A 10-year-old white female honors student with an uneventful past medical history except for congenital dislocated lenses underwent surgical repair of a slipped femoral epiphysis followed by the usual postoperative reduction in mobility. Three months later she was examined for left-sided spasmodic torticollis. No neurologic cause for these movements was ascertained, and the patient was hospitalized for 7 weeks on a psychiatric ward with a diagnosis of conversion reaction with secondary gains, without improvement.
Arbour, L., Rosenblatt, B., Clow, C., & Wilson, G. (1988). Postoperative dystonia in a female patient with homocystinuria. The Journal of Pediatrics., 113(5), 863-864.

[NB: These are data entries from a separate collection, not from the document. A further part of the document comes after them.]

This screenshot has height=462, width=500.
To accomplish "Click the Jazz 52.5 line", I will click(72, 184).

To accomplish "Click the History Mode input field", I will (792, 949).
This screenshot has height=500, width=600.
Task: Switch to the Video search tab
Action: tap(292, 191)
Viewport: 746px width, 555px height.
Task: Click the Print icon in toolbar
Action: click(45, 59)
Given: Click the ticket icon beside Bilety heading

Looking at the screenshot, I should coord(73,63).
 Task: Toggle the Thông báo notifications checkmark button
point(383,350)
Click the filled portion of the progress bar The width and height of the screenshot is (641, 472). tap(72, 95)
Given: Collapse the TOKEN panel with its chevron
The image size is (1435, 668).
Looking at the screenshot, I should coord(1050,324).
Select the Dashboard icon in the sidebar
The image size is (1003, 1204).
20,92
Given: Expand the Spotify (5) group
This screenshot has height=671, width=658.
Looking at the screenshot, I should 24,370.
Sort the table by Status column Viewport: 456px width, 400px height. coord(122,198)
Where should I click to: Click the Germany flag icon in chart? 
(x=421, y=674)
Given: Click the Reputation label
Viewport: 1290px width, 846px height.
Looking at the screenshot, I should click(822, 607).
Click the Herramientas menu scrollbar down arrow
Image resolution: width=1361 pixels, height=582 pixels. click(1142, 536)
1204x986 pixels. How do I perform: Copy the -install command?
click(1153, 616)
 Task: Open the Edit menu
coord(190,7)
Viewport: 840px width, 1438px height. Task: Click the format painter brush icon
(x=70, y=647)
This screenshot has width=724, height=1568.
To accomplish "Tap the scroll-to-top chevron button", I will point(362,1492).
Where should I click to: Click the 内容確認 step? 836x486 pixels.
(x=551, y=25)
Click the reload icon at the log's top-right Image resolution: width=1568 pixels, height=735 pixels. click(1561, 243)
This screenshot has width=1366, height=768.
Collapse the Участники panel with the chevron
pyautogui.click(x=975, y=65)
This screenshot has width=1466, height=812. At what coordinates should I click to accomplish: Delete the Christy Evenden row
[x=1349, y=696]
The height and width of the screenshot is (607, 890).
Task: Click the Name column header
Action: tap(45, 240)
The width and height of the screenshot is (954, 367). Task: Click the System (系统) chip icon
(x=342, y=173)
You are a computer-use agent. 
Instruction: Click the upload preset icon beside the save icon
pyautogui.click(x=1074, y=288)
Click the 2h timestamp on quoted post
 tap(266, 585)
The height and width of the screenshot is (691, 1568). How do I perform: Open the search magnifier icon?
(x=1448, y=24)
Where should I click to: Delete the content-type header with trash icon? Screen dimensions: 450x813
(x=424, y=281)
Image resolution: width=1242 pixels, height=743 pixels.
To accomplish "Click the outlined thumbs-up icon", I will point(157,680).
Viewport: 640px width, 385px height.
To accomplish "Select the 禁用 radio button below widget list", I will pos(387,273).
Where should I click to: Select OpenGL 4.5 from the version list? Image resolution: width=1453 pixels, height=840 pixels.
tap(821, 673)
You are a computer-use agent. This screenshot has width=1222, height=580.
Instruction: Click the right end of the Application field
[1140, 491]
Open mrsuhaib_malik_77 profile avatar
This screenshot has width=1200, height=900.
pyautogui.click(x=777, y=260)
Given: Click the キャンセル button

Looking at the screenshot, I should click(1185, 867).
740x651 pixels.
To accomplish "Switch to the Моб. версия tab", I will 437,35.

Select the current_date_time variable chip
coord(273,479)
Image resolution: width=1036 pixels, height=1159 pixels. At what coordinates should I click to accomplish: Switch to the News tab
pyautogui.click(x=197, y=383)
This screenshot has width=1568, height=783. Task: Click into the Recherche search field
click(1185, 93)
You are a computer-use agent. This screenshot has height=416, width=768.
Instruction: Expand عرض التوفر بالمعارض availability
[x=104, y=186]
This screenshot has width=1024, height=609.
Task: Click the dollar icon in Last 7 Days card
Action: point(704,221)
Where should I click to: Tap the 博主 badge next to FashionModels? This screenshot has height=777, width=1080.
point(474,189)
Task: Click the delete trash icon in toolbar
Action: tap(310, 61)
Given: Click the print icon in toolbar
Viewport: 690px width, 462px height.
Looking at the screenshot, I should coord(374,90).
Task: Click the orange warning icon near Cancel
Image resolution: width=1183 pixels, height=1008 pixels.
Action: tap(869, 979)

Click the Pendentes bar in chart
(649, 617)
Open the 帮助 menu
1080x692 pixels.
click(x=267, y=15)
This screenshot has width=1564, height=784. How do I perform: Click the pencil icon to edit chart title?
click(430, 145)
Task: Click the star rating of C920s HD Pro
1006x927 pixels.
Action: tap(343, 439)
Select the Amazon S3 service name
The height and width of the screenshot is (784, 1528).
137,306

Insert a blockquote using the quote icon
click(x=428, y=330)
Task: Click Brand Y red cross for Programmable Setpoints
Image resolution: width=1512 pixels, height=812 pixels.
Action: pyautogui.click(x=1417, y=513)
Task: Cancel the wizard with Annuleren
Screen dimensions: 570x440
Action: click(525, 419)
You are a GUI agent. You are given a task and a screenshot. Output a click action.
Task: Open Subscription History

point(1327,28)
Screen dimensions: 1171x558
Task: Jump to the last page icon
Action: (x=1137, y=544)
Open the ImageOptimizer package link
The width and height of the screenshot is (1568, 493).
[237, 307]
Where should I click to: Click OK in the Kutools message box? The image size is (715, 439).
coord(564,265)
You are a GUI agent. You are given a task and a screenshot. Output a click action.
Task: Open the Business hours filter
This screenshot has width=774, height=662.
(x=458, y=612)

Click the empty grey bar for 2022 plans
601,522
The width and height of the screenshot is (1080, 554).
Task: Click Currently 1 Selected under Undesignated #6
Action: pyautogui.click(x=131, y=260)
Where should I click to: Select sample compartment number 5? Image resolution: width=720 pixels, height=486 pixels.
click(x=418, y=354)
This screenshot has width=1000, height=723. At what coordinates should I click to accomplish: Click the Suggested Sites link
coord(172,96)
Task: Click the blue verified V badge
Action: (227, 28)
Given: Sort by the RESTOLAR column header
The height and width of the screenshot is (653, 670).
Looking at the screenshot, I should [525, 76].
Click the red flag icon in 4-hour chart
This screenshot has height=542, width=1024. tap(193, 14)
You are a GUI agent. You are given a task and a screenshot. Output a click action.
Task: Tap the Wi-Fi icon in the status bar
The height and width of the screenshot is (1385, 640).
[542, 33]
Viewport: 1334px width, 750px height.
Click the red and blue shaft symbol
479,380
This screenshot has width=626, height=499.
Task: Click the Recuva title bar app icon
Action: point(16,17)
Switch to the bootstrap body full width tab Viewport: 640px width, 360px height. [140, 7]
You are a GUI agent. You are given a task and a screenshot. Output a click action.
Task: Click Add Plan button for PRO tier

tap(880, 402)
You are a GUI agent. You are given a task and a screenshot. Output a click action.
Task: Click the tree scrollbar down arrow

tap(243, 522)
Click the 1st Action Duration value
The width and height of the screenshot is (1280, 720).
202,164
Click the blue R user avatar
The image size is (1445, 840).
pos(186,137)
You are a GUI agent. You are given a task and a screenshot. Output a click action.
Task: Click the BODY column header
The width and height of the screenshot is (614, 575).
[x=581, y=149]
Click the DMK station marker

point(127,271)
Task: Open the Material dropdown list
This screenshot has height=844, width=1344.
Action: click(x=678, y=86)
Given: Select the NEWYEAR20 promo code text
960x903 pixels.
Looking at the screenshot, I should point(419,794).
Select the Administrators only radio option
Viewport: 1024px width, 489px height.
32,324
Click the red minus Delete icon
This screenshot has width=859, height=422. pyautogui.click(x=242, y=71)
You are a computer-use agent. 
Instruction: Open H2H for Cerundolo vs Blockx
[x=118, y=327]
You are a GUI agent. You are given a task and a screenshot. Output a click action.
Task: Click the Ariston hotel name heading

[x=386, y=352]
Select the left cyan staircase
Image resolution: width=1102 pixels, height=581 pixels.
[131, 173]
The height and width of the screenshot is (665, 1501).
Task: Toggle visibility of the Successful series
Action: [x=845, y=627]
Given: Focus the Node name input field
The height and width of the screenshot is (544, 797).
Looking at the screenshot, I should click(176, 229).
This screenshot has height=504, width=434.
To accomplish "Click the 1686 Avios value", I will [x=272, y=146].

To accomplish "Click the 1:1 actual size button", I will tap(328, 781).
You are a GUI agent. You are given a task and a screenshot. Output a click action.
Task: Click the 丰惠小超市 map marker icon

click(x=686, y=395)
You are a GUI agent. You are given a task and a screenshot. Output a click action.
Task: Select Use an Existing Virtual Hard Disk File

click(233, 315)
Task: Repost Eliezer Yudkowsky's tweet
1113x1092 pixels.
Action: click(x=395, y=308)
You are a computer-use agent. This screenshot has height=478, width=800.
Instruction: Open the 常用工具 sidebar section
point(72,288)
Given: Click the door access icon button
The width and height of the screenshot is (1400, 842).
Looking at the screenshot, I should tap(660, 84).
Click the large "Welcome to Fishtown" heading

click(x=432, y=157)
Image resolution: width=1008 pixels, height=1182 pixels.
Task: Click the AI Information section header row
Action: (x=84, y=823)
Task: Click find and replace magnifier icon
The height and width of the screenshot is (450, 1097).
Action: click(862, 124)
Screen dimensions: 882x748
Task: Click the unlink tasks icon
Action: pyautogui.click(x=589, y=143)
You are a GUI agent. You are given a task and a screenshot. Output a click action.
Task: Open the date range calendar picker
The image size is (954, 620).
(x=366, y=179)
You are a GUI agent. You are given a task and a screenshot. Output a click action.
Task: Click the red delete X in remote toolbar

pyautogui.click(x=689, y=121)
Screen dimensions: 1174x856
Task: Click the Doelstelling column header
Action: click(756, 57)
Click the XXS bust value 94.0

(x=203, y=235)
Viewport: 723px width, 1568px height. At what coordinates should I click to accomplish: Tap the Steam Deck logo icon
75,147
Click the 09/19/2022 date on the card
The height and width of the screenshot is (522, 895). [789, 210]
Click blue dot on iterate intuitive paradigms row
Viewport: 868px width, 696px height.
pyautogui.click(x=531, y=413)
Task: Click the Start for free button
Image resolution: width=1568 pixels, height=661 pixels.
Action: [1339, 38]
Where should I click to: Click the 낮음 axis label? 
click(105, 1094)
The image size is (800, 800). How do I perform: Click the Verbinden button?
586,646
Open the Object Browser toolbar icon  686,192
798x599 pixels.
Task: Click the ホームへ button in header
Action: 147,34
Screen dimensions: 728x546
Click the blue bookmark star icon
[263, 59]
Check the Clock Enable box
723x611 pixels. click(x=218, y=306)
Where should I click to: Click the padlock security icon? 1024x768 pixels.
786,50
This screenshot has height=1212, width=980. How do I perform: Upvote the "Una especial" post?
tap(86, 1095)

A cranial computed tomography scan at the onset of movements was normal. Magnetic resonance imaging was delayed until dystonic movements had decreased after 9 months, and was also found to be normal. A positive cyanide nitroprusside urinary test for sulfhydryl compounds led to urinary and plasma amino acid quantification by ion exchange chromatography. Increased homocysteine and methionine levels in the proband and her sister confirmed the diagnosis of homocystinuria. Methylmalonic aciduria was ruled out by organic acid studies. Treatment of the dystonic movements with sequential trials of carbamazepine, lorazepam, and carbidopa/levodopa was unsuccessful. Trihexiphenidyl therapy was then instituted. The patient showed the first signs of improvement after 4 months of treatment. After 6 months the dystonie movements were no longer evident.